** Short exercise **
Render each line of the data below as an item in a numbered list, omitting any blank lines.

** Given data **
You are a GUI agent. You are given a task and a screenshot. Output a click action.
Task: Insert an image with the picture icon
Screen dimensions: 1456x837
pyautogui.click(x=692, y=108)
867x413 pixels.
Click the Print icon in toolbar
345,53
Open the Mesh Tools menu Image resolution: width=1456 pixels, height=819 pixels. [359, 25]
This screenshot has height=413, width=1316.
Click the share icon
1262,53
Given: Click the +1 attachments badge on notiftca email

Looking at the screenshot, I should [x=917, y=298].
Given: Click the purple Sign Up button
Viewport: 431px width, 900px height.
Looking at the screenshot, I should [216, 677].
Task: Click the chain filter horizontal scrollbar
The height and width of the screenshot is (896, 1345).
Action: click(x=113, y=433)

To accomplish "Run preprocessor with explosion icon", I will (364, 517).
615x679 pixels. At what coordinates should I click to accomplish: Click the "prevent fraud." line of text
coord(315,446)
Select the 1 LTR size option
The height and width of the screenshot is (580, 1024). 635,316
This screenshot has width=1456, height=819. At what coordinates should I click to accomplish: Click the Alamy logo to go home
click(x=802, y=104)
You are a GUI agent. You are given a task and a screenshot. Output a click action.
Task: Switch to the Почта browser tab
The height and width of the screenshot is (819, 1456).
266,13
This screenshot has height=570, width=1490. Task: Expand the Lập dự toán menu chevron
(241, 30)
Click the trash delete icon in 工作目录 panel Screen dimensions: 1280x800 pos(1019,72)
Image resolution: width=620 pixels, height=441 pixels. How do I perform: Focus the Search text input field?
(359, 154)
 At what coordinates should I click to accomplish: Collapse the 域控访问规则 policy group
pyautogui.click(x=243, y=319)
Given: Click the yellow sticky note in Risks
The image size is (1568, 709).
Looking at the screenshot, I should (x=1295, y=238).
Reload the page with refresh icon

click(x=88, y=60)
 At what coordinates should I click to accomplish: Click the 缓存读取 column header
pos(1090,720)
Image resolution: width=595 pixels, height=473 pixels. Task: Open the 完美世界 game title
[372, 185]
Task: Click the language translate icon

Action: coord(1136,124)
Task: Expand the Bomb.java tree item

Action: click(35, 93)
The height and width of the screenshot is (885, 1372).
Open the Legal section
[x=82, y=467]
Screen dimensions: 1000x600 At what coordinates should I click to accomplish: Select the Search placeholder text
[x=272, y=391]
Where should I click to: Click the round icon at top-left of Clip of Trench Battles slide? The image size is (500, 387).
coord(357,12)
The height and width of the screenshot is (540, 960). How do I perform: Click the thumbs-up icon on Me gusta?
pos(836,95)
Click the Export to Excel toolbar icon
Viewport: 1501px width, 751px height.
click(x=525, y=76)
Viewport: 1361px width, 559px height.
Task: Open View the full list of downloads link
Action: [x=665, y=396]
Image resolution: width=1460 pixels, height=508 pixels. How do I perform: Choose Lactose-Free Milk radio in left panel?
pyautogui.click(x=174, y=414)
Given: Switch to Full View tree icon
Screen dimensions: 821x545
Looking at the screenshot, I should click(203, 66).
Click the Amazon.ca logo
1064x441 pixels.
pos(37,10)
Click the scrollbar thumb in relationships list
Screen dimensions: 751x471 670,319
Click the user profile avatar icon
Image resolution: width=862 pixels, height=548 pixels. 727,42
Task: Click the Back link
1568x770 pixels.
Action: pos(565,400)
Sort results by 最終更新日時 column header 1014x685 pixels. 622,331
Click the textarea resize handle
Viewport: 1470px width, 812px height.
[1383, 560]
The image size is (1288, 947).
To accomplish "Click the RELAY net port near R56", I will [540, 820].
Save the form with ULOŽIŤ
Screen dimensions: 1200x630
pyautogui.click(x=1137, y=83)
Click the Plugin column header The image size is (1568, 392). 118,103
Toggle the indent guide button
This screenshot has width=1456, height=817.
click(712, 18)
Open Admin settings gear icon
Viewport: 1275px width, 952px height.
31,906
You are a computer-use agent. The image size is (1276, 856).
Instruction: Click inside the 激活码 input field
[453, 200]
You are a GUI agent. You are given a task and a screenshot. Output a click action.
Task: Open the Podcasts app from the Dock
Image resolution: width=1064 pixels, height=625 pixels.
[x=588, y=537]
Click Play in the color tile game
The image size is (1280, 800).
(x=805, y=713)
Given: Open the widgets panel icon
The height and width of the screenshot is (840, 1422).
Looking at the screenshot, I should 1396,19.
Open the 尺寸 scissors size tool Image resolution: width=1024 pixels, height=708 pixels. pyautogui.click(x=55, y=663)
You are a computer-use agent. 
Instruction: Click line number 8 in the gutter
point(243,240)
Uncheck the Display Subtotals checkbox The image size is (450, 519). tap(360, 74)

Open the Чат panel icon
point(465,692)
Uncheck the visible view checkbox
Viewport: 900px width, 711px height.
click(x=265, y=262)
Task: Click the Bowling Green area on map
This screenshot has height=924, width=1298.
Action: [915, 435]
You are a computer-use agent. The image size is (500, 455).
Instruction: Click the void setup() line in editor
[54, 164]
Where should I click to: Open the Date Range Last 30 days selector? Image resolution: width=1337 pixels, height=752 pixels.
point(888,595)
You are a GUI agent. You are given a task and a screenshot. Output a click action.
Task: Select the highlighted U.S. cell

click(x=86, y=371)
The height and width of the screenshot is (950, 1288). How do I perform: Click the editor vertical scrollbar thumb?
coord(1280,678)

** Response to this exercise **
1. You are a GUI agent. You are given a task and a screenshot. Output a click action.
2. Task: Insert an image with the picture icon
3. Screen dimensions: 1456x837
4. pyautogui.click(x=692, y=108)
5. 867x413 pixels.
6. Click the Print icon in toolbar
7. 345,53
8. Open the Mesh Tools menu Image resolution: width=1456 pixels, height=819 pixels. [359, 25]
9. This screenshot has height=413, width=1316.
10. Click the share icon
11. 1262,53
12. Given: Click the +1 attachments badge on notiftca email
13. Looking at the screenshot, I should [x=917, y=298].
14. Given: Click the purple Sign Up button
15. Viewport: 431px width, 900px height.
16. Looking at the screenshot, I should [216, 677].
17. Task: Click the chain filter horizontal scrollbar
18. The height and width of the screenshot is (896, 1345).
19. Action: click(x=113, y=433)
20. To accomplish "Run preprocessor with explosion icon", I will (364, 517).
21. 615x679 pixels. At what coordinates should I click to accomplish: Click the "prevent fraud." line of text
22. coord(315,446)
23. Select the 1 LTR size option
24. The height and width of the screenshot is (580, 1024). 635,316
25. This screenshot has width=1456, height=819. At what coordinates should I click to accomplish: Click the Alamy logo to go home
26. click(x=802, y=104)
27. You are a GUI agent. You are given a task and a screenshot. Output a click action.
28. Task: Switch to the Почта browser tab
29. The height and width of the screenshot is (819, 1456).
30. 266,13
31. This screenshot has height=570, width=1490. Task: Expand the Lập dự toán menu chevron
32. (241, 30)
33. Click the trash delete icon in 工作目录 panel Screen dimensions: 1280x800 pos(1019,72)
34. Image resolution: width=620 pixels, height=441 pixels. How do I perform: Focus the Search text input field?
35. (359, 154)
36.  At what coordinates should I click to accomplish: Collapse the 域控访问规则 policy group
37. pyautogui.click(x=243, y=319)
38. Given: Click the yellow sticky note in Risks
39. The image size is (1568, 709).
40. Looking at the screenshot, I should (x=1295, y=238).
41. Reload the page with refresh icon
42. click(x=88, y=60)
43.  At what coordinates should I click to accomplish: Click the 缓存读取 column header
44. pos(1090,720)
45. Image resolution: width=595 pixels, height=473 pixels. Task: Open the 完美世界 game title
46. [372, 185]
47. Task: Click the language translate icon
48. Action: coord(1136,124)
49. Task: Expand the Bomb.java tree item
50. Action: click(35, 93)
51. The height and width of the screenshot is (885, 1372).
52. Open the Legal section
53. [x=82, y=467]
54. Screen dimensions: 1000x600 At what coordinates should I click to accomplish: Select the Search placeholder text
55. [x=272, y=391]
56. Where should I click to: Click the round icon at top-left of Clip of Trench Battles slide? The image size is (500, 387).
57. coord(357,12)
58. The height and width of the screenshot is (540, 960). How do I perform: Click the thumbs-up icon on Me gusta?
59. pos(836,95)
60. Click the Export to Excel toolbar icon
61. Viewport: 1501px width, 751px height.
62. click(x=525, y=76)
63. Viewport: 1361px width, 559px height.
64. Task: Open View the full list of downloads link
65. Action: [x=665, y=396]
66. Image resolution: width=1460 pixels, height=508 pixels. How do I perform: Choose Lactose-Free Milk radio in left panel?
67. pyautogui.click(x=174, y=414)
68. Given: Switch to Full View tree icon
69. Screen dimensions: 821x545
70. Looking at the screenshot, I should click(203, 66).
71. Click the Amazon.ca logo
72. 1064x441 pixels.
73. pos(37,10)
74. Click the scrollbar thumb in relationships list
75. Screen dimensions: 751x471 670,319
76. Click the user profile avatar icon
77. Image resolution: width=862 pixels, height=548 pixels. 727,42
78. Task: Click the Back link
79. 1568x770 pixels.
80. Action: pos(565,400)
81. Sort results by 最終更新日時 column header 1014x685 pixels. 622,331
82. Click the textarea resize handle
83. Viewport: 1470px width, 812px height.
84. [1383, 560]
85. The image size is (1288, 947).
86. To accomplish "Click the RELAY net port near R56", I will [540, 820].
87. Save the form with ULOŽIŤ
88. Screen dimensions: 1200x630
89. pyautogui.click(x=1137, y=83)
90. Click the Plugin column header The image size is (1568, 392). 118,103
91. Toggle the indent guide button
92. This screenshot has width=1456, height=817.
93. click(712, 18)
94. Open Admin settings gear icon
95. Viewport: 1275px width, 952px height.
96. 31,906
97. You are a computer-use agent. The image size is (1276, 856).
98. Instruction: Click inside the 激活码 input field
99. [453, 200]
100. You are a GUI agent. You are given a task and a screenshot. Output a click action.
101. Task: Open the Podcasts app from the Dock
102. Image resolution: width=1064 pixels, height=625 pixels.
103. [x=588, y=537]
104. Click Play in the color tile game
105. The image size is (1280, 800).
106. (x=805, y=713)
107. Given: Open the widgets panel icon
108. The height and width of the screenshot is (840, 1422).
109. Looking at the screenshot, I should 1396,19.
110. Open the 尺寸 scissors size tool Image resolution: width=1024 pixels, height=708 pixels. pyautogui.click(x=55, y=663)
111. You are a computer-use agent. 
112. Instruction: Click line number 8 in the gutter
113. point(243,240)
114. Uncheck the Display Subtotals checkbox The image size is (450, 519). tap(360, 74)
115. Open the Чат panel icon
116. point(465,692)
117. Uncheck the visible view checkbox
118. Viewport: 900px width, 711px height.
119. click(x=265, y=262)
120. Task: Click the Bowling Green area on map
121. This screenshot has height=924, width=1298.
122. Action: [915, 435]
123. You are a computer-use agent. The image size is (500, 455).
124. Instruction: Click the void setup() line in editor
125. [54, 164]
126. Where should I click to: Open the Date Range Last 30 days selector? Image resolution: width=1337 pixels, height=752 pixels.
127. point(888,595)
128. You are a GUI agent. You are given a task and a screenshot. Output a click action.
129. Task: Select the highlighted U.S. cell
130. click(x=86, y=371)
131. The height and width of the screenshot is (950, 1288). How do I perform: Click the editor vertical scrollbar thumb?
132. coord(1280,678)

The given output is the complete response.